Caeli: The Sky Is Not The Limit With Data Automation

Caeli is a startup dedicated to providing insight into air quality with a view from above. The satellites orbiting our planet provide their end-users with chronological and (near) real-time information. Satellite imagery can be a cheaper and more readily available option than remote sensing as a tool for measuring the molecular composition of our atmosphere. Generating maps displaying particulate matter such as Nitrogen Dioxide (NO2), Ammonia (NH3), Methane (CH4) and Ozone (O3) can help the public and government understand how changes to the atmosphere may affect health or influence the climate.

Measuring by Satellite

Our first step was to design an architecture that could process and store large influxes of data at a quick pace. Scalability was crucial considering the inevitable increase in data for processing and storage. The obvious choice for scalability was the digital clouds. In this case, the Amazon Web Services (AWS) cloud platform provided the best data storage options.
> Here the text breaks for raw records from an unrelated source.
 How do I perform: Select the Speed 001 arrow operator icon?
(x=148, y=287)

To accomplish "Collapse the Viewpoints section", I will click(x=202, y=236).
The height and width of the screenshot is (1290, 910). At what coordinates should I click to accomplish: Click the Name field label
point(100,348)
We created a database within AWS and a data pipeline to collect the acquired data and write it into the database for the NO2 gas that can form particulate nitrates.

Scalable Architecture Designed for Time and Place

When Caeli retrieves information from their own database, they often want to filter it by time and location: for example, data from Amsterdam during January 2021. Filtering by time is not a problem because the data is stored chronologically (ascending); the database system roughly ‘knows’ in which rows the January 2021 records are found.
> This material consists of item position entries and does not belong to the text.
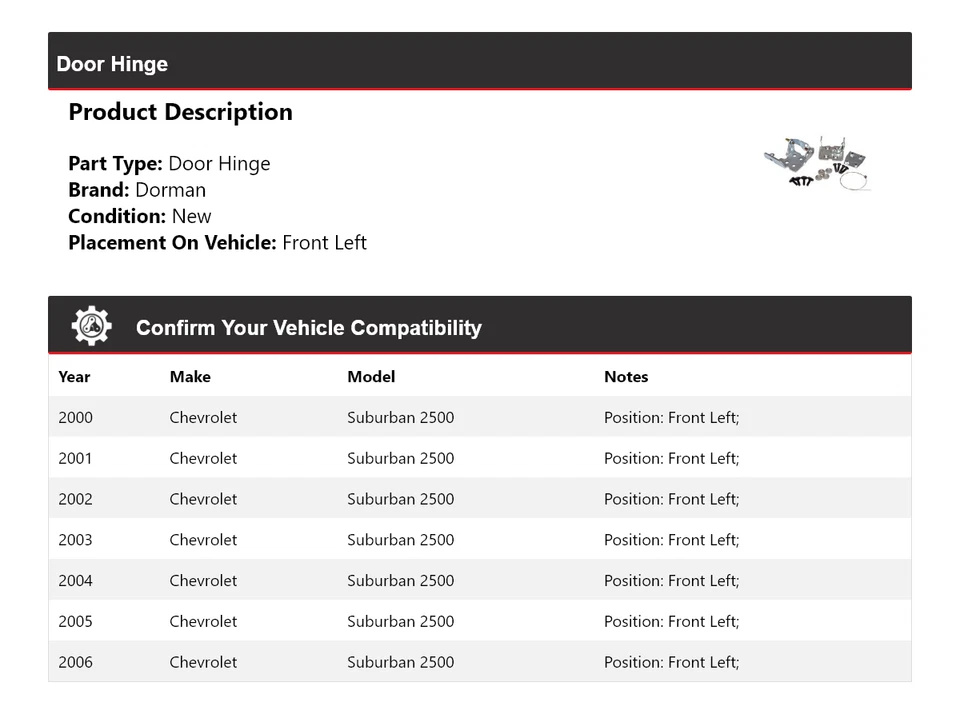Select the Product Description heading
This screenshot has height=714, width=960.
click(180, 112)
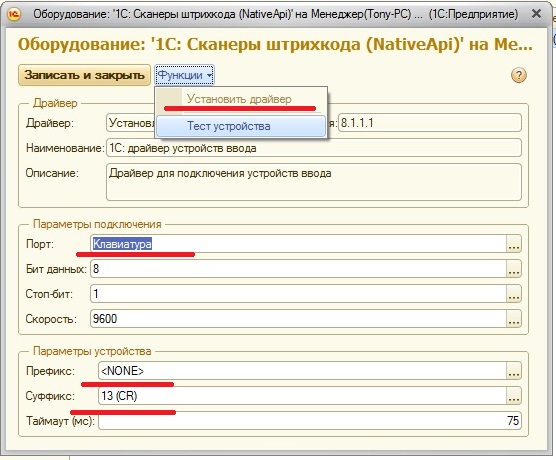556x460 pixels.
Task: Open port selection ellipsis button
Action: click(514, 244)
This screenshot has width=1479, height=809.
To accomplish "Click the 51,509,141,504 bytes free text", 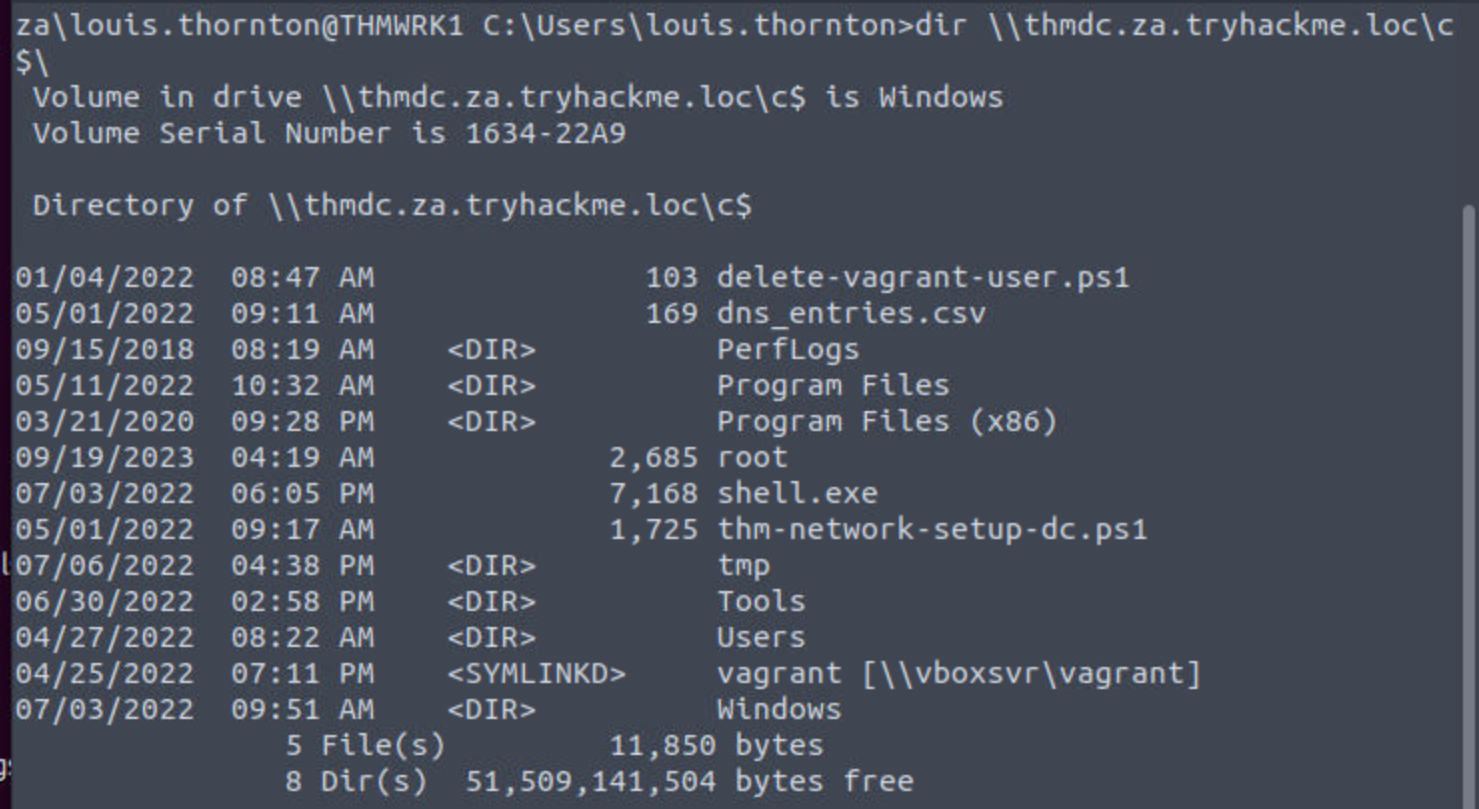I will coord(689,781).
However, it becomes more complicated when you also want to filter the data by location. The visual data is not geo-referenced in the order of X and Y coordinates, and only about one record in a million in the database actually matches with coordinates in Amsterdam. It is very inefficient to check each of these lines, so the challenge was to find an architecture that could efficiently filter through multiple dimensions.

Take a look at Caeli’s data – simplified

Applying Knowledge and Skills

We made intensive use of many tools and techniques that the Aurai traineeship introduces. Both Amazon Web Services (AWS) and the Hadoop ecosystem, which together were the focus of this assignment, were extensively practiced during the traineeship.  

The training prepared everyone t provide the best solution for Caeli’s data management. On the one hand, Caeli receives a working end product that fits the necessary precision and accessibility of information. Nitrogen dioxide (NO2) data is now automatically collected and stored in a scalable database where records can be efficiently filtered by both date-time and location. On the other hand, clear documentation of processes and transfer protocols allows Caeli to manage this product itself and to reuse it for other atmospheric particulate matter.